The fast-growing constellation of blogs and new media outlets, such as handheld devices and mobile phones, has given spinmeisters a galaxy of new media for their tall tales.
Let’s consider how we are currently being bombarded with the soundbites of a public figure under siege. Battered and befuddled John Prescott demonstrated a good old reputation management exercise when he provided the grateful Independent with an exclusive off-line media interview.
The Bennite class-warrior and old-school bruiser manfully planted the hypothesis that he is a tireless and misunderstood backroom power broker.
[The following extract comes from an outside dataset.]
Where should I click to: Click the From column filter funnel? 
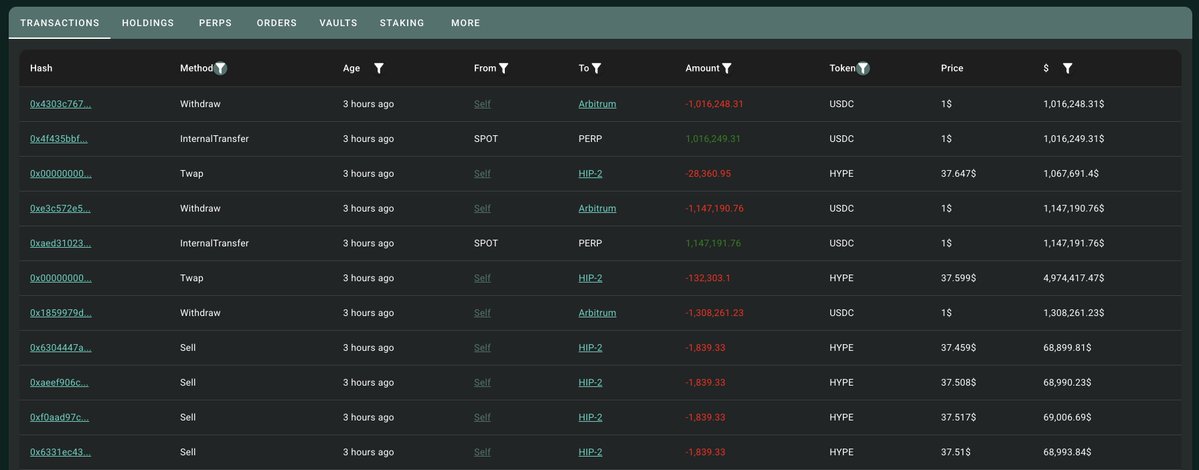pos(504,68)
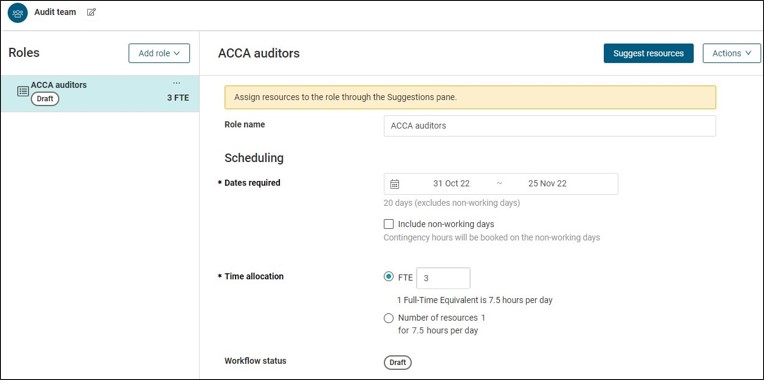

Like Scotty from Star Trek he has heroically been keeping the New Labour project on course to boldly go where no party has gone before. Before the outing of his tryst (the first one) Prescott was on the point of announcing a shake-up of his office: this was spoilt by his romantic misjudgment.
We were then subjected to the at-first-glance incredible argument that he is the caring therapist calmly sitting between Tony and Gordon, managing their differences over cottage pie. Oh please, a cottage pie! Still, I suppose it’s less dangerous that lasagne. The ploy is both shameless and brilliant.
Simultaneously, blogs have been full of speculation surrounding the story; old material has been rejuvenated, and old interviews have re-surfaced, repackaged for new locations.
Google “Prescott” and you will find the residue of previous spin. “I have close emotional identification with Billy Elliot” – he has seen the film six times – he told one interviewer.
“This lad Billy rose up against the prejudices of his community and against the very structure of that community and said, ‘This is what I am. This is how I want to live my life.’ He had to fight with all the love he had for his family and his community to be true to himself. And yes, that moved me. It made me cry,” said Prescott. Me too.
In the new information war the successful are the ones with the dissemination resources as well as teams that can hone and tweak the messages and constantly feed huge chunks of copy to submerge the news and digital agenda.
Size is all that matters in modern impropaganda – the sheer quantity of the output can silence the noise of damaging copy. Quality research is a budget issue and beleaguered editors – under pressure to keep the newsroom full and to cut down on expensive foreign trips and “entertaining” contacts over long lunches – see staffers turning to search engines for help.
What hope is there when the public has a goldfish-like attention span and the sheer scale and ubiquity of spin compounds and clouds reason? The PR businesses that seem to be growing are those consultancies offering software-rich resources to populate the web not with information, but with disinformation and misinformation.
We should we all question more intently the invisible marionette-maker stringing us all along. If it’s not too late.